- [SOURCE DOCUMENT]:
+ + + + + + +

Asymptotes of a function with a square root

Question

I'd like to ask a question about what can I possibly do wrong with determining asymptotes of the function

$$x \mapsto x-2\sqrt{x^2+1} $$

OK, so when it comes to vertical asymptotes function, we can't have any because domain of the function is the set of all real numbers.

Now, I'm trying to determine horizontal asymptote.

$$ lim_{x\to \pm \infty} \frac{(x-2\sqrt{x^2+1})(x-2\sqrt{x^2+1})} {(x-2\sqrt{x^2+1})} = \frac {-3x^2-4}{3x+2} $$

It's an indeterminate form, so I'm using l'Hospital rule. That makes it $$ \frac{-6x}{3} = \infty $$

So, horizontal asymptote doesn't exist either.

+ + + + + + +

[Collected data]
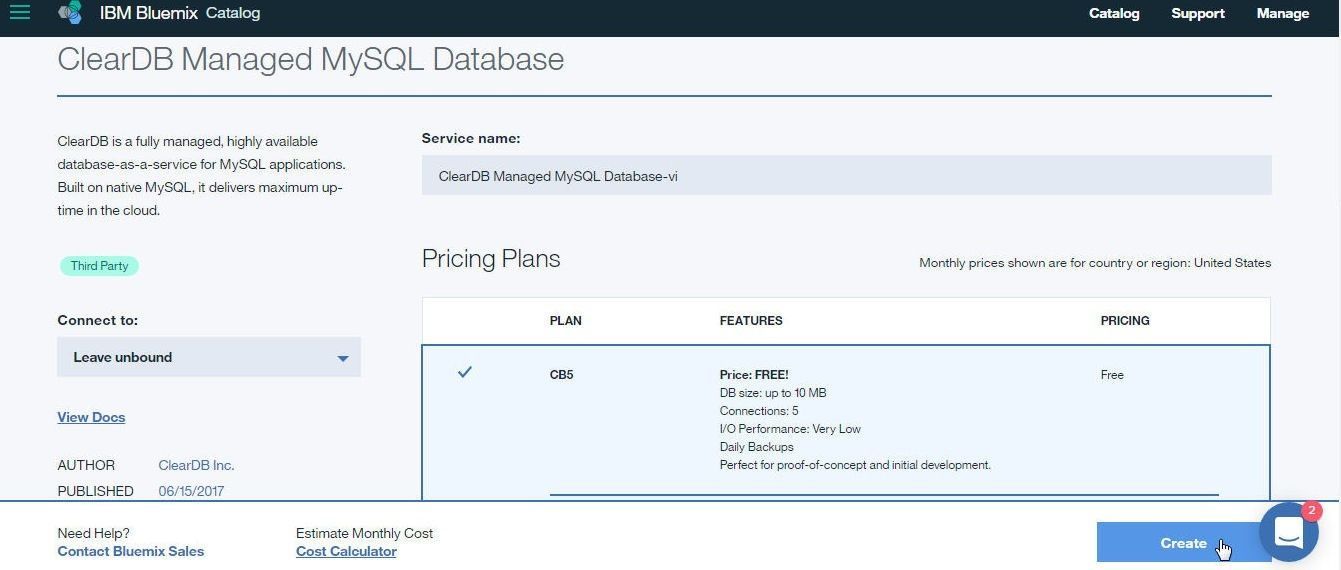Open the Cost Calculator link
Image resolution: width=1341 pixels, height=570 pixels.
point(346,551)
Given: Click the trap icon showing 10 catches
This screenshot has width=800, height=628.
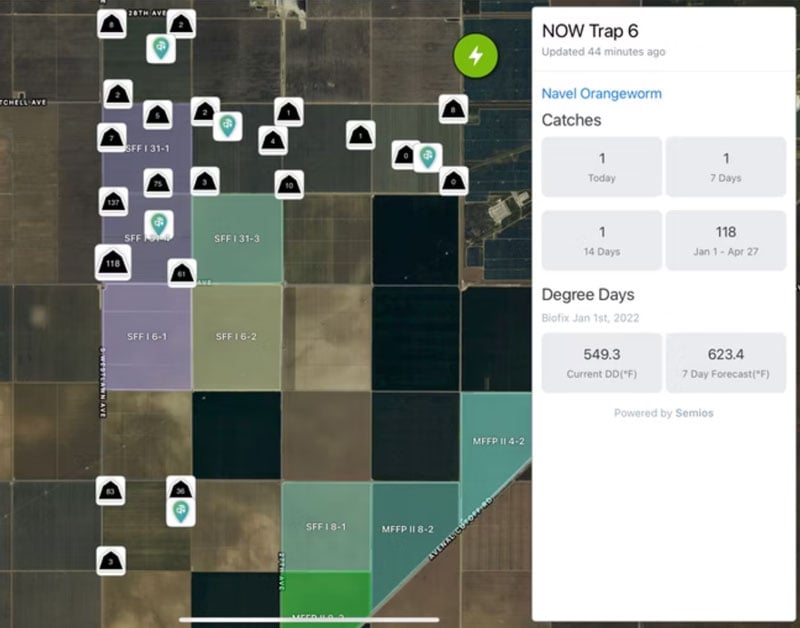Looking at the screenshot, I should [290, 184].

+ + + + + + +

- [TASKS TO COMPLETE]:
(a) Summarize the forum question on asymptotes in two sentences.
(b) In the forum question on asymptotes, why can the function have no vertical asymptotes?

- [ANSWERS IN ORDER]:
(a) The poster asks what might be going wrong in determining the asymptotes of the function x ↦ x − 2√(x² + 1), and states that there can be no vertical asymptotes because the domain is the set of all real numbers. For the horizontal asymptote, the poster calls the limit an indeterminate form, applies l'Hospital's rule to get infinity, and concludes that no horizontal asymptote exists either.

(b) Its domain is the set of all real numbers.